On this day

September

 

14 1911

Canon James McDyer, priest and community leader associated with Glencolmcille, Co. Donegal, born in Kilraine, Glenties, Co. Donegal.

 

16 1941

Sixteen Irish soldiers were killed in an explosion whilst conducting tests with anti-tank mines in the Glen of Imaal, Co. Wicklow—the worst disaster in the history of the Irish defence forces.

 

17 1711

John Holwell, surgeon, East India Company employee and author of A genuine narrative of the deplorable deaths of the English gentlemen and others who were suffocated in the Black Hole (London, 1758) about his part in the alleged ‘Black Hole of Calcutta’ incident of June 1756, born in Dublin.

 

19 1971

Former Fianna Fáil government minister Kevin Boland launched the Aontacht Éireann (Unity of Ireland) party. In the general election of 1973 its thirteen candidates received less than 1% of the vote. The party was wound up in 1984.

 

20 1911

Anna Parnell (59), younger sister of Charles Stewart Parnell and co-founder of the Ladies Land League (1881), drowned at Ilfracombe in Devon.
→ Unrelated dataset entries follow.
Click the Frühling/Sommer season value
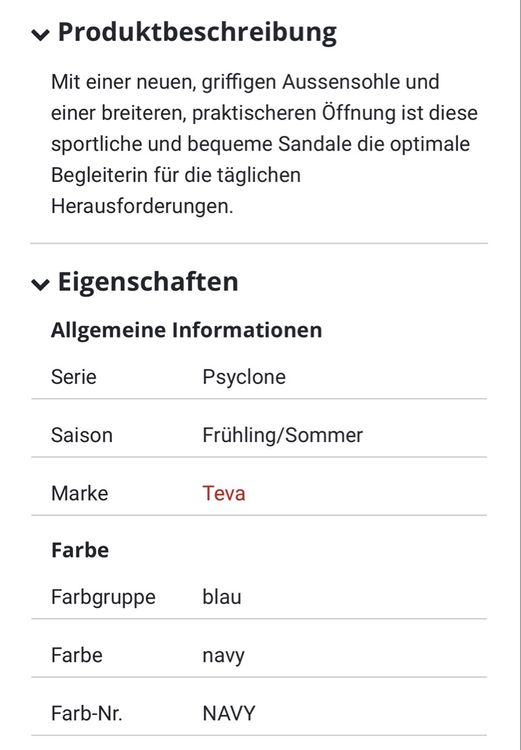The image size is (521, 750). (x=282, y=435)
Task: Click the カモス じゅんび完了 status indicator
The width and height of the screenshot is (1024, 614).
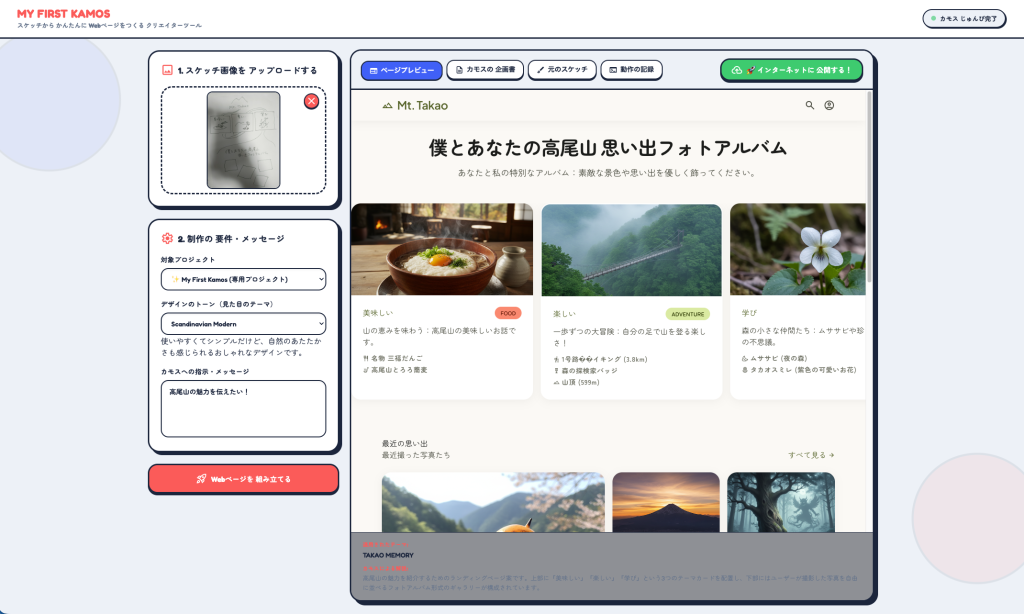Action: click(x=964, y=18)
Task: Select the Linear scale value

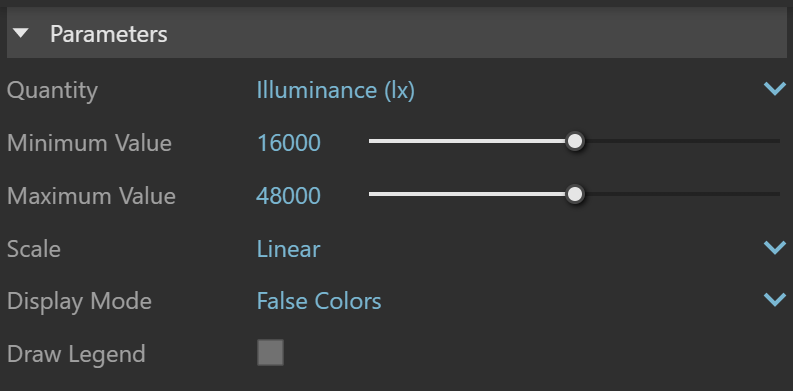Action: coord(288,249)
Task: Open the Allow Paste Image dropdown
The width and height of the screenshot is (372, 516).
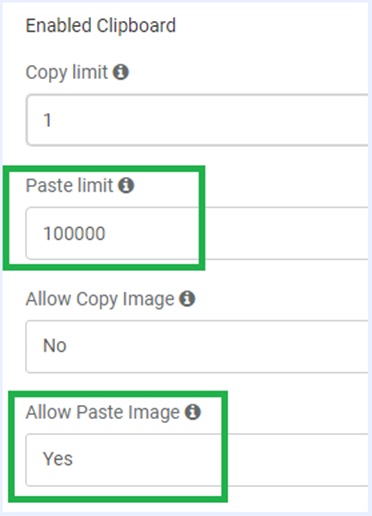Action: (x=197, y=460)
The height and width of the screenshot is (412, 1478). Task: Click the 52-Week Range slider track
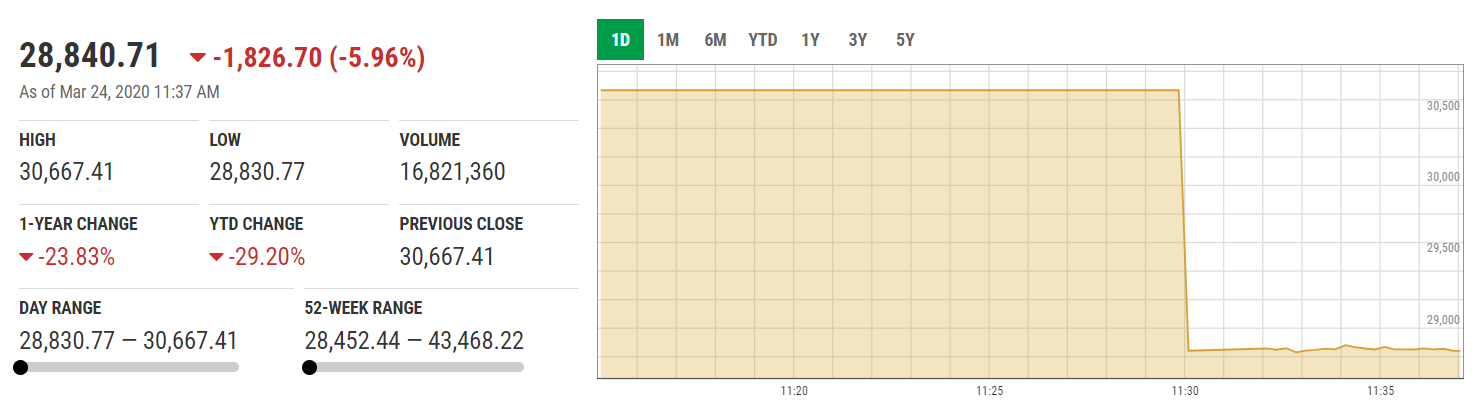tap(415, 367)
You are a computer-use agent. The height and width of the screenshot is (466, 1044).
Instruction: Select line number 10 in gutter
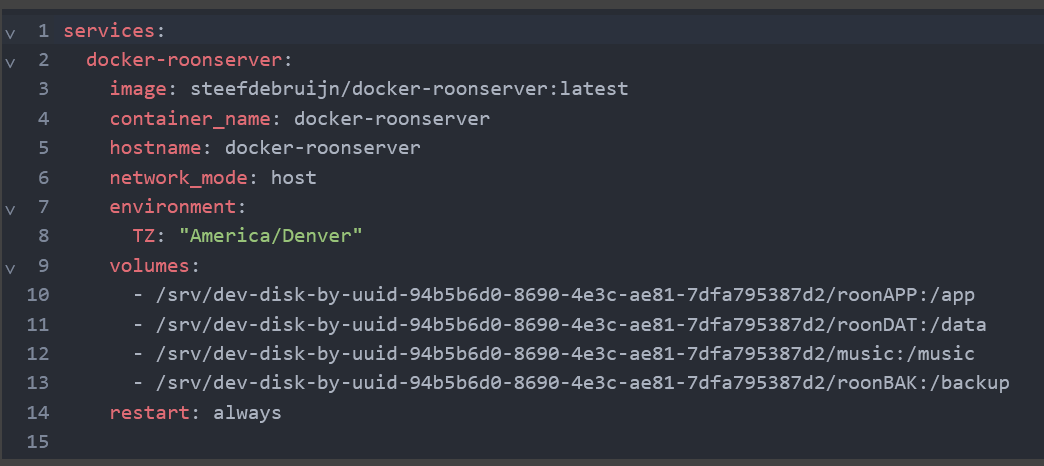(x=38, y=295)
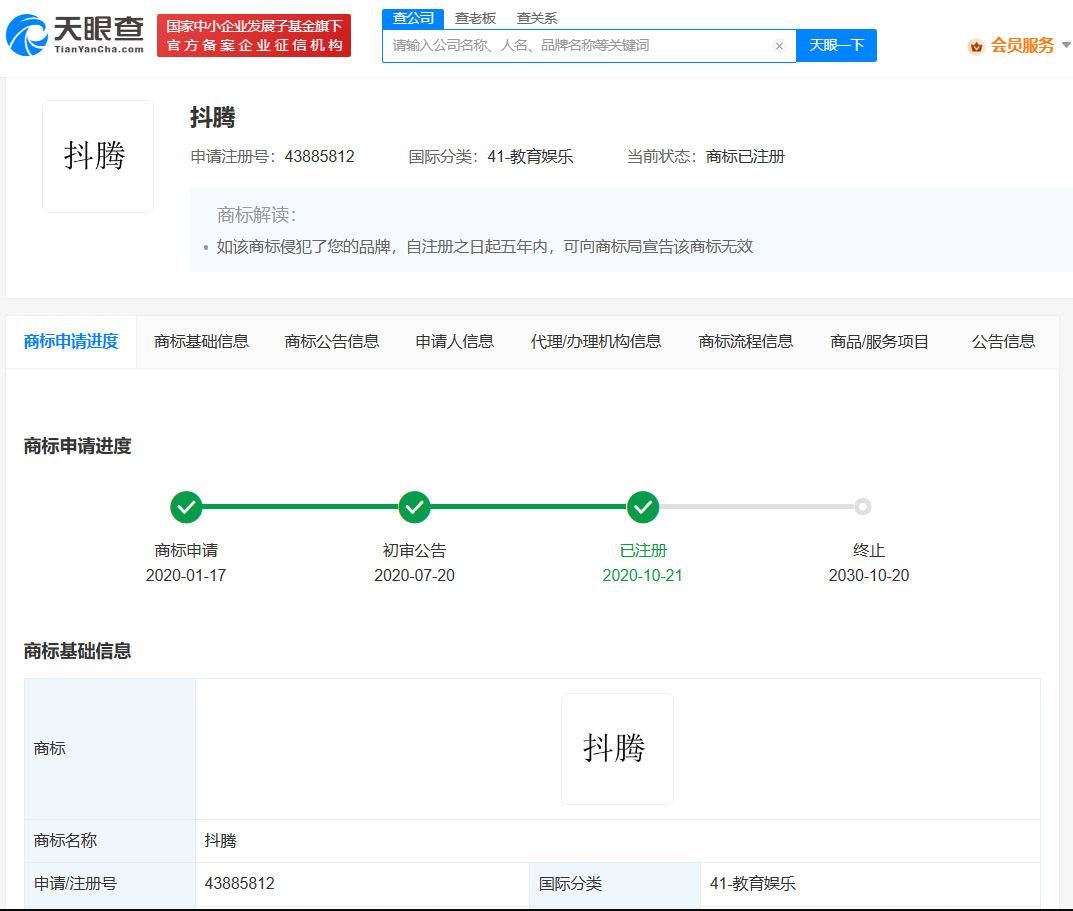This screenshot has height=911, width=1073.
Task: Switch to the 查老板 tab
Action: click(x=474, y=17)
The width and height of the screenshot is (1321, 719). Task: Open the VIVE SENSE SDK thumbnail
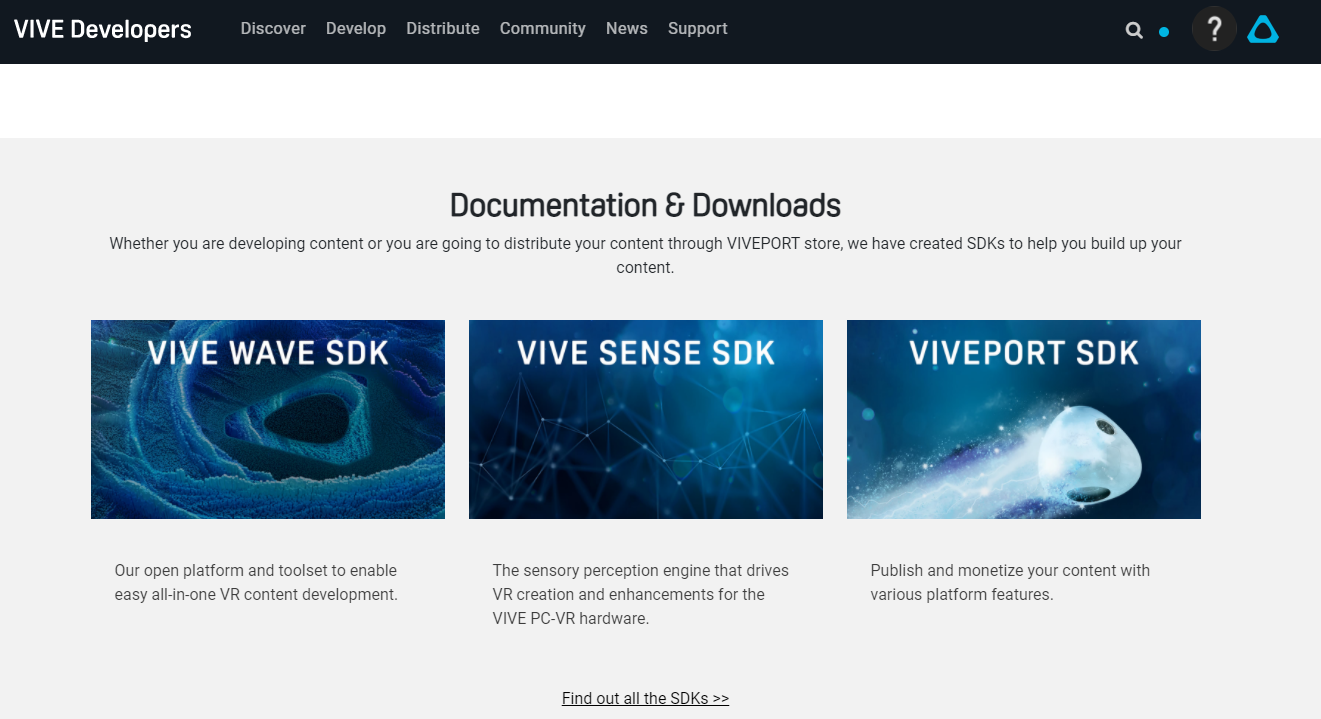646,419
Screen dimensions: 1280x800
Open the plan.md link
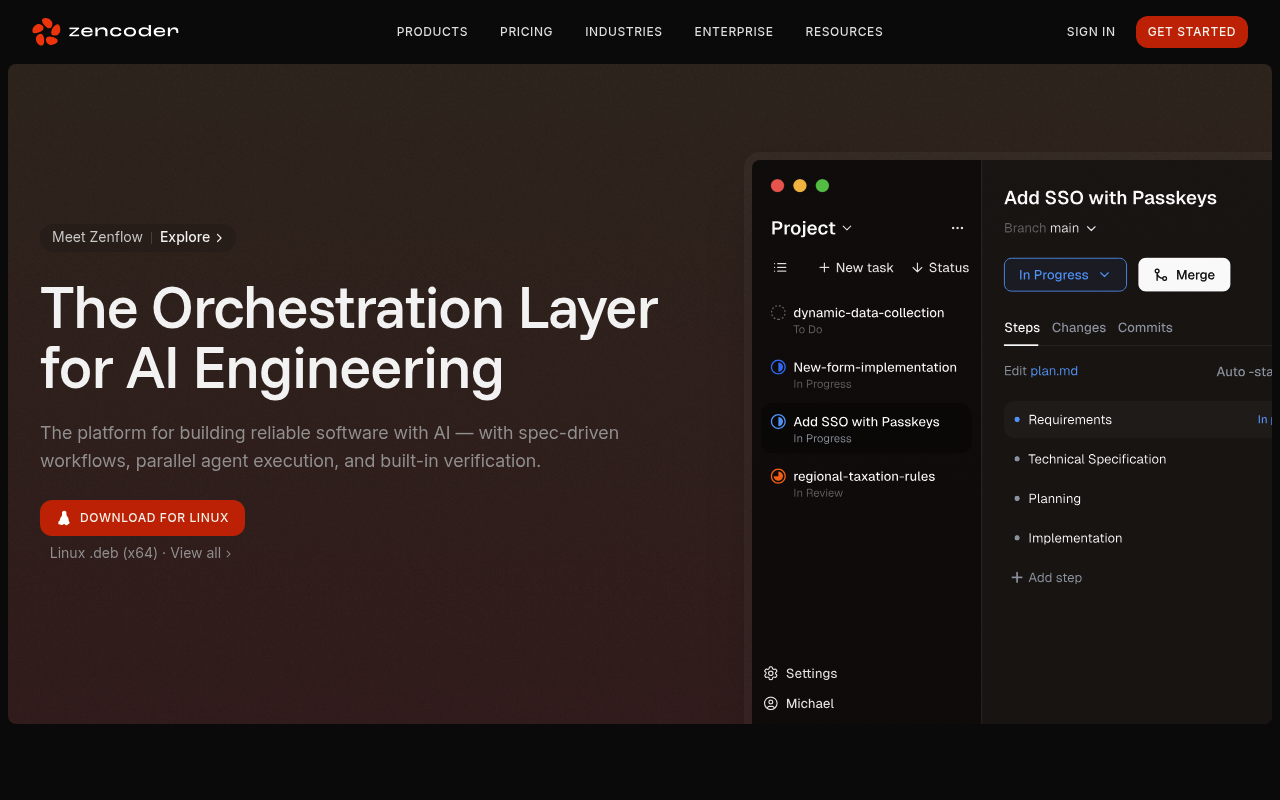(x=1054, y=371)
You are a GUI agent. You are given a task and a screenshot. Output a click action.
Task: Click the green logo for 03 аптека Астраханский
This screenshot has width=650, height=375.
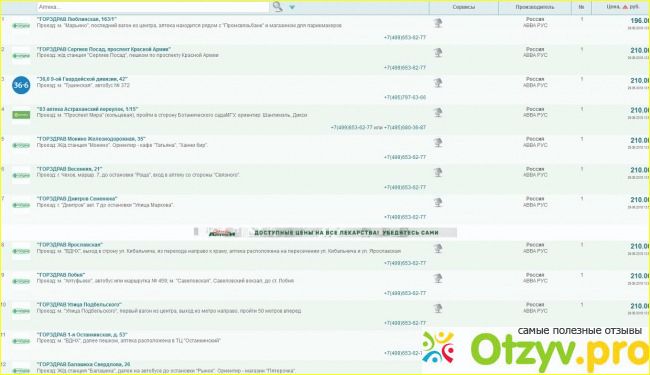point(21,115)
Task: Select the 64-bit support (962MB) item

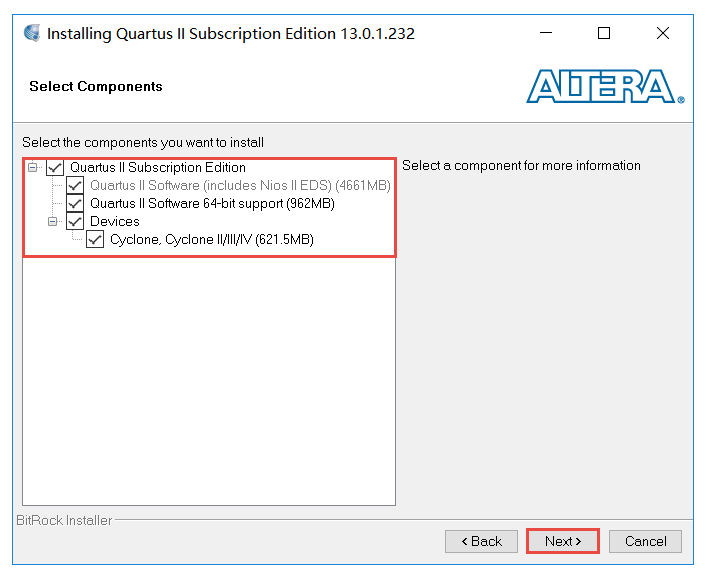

Sir Robert Hart, Armagh-born British consular official in China who served as inspector-general of customs from 1863 and founded the Imperial Chinese Post Office (1896), died. In 1985 the Chinese government marked the 150th anniversary of his birth with a special stamp.

 

23 1911

‘With the help of God, you and I joined together . . . will yet defeat the most nefarious conspiracy that has ever been hatched against a free people . . . We must be prepared . . . the morning Home Rule passes, ourselves to become responsible for the government of the Protestant province of Ulster’—Sir Edward Carson in an address to 50,000 members of the Orange Order and Unionist Clubs at Craigavon House, three weeks after the passing of the Parliament Act.

 

28 2001

Martin O’Hagan (51), investigative journalist who specialised in exposing paramilitary drug-dealing gangs, was assassinated by loyalists near his home in Lurgan, Co. Armagh.

 

October

 

1 1911

The Parnell monument by Dublin-born sculptor Augustus Saint-Gaudens, featuring an 8ft statue of the nationalist leader in heroic pose and wearing two coats, as was his custom, was unveiled before a massive crowd in Sackville Street by John Redmond.

 

3 1971

Seán Ó Riada (40), composer, notably of the music for the historical documentary Mise Éire (1959), died.

 

5 1911

Brian O’Nolan, alias Flann O’Brien and Myles na gCopaleen, wit, novelist and Irish Times columnist, born in Strabane, Co. Tyrone.

 

13 1911

Margaret Noble (43), known as Sister Nivedita, Co. Tyrone-born writer, teacher and advocate of Irish and Indian Home Rule, died in West Bengal.

 

18 1861

William Sherman Crawford, landlord and politician who founded the Ulster Tenant Right Association (1846), which became the Tenant League of Ireland in 1850, died.

 

20 1986

General Michael J. Costello, colonel-commandant in the National Army during the Civil War (1922–3) at the age of eighteen, assistant chief-of-staff (1937–9) and latterly general manager of the Irish Sugar Company (1945–66), died.

 

23 1921

John Boyd Dunlop, veterinary surgeon and inventor of the pneumatic tyre, died.

 

22 1811

Franz Liszt, international piano virtuoso, inventor of the master class and prolific composer, born in Raiding, Oedenburg, Hungary.

 

23 1921

‘This is a real nest of singing birds. They chirrup mightily one to the other—and there’s the falseness of it all, because not one trusts the other’—Michael Collins in a letter to John O’Kane on early moves in the Treaty negotiations.

 

31 1981

‘Who here really believes we can win the war through the ballot box? But will anyone here object if, with a ballot paper in one hand and an Armalite in this hand, we take power in Ireland?’—Danny Morrison, in a speech at the Sinn Féin Árd Fheis.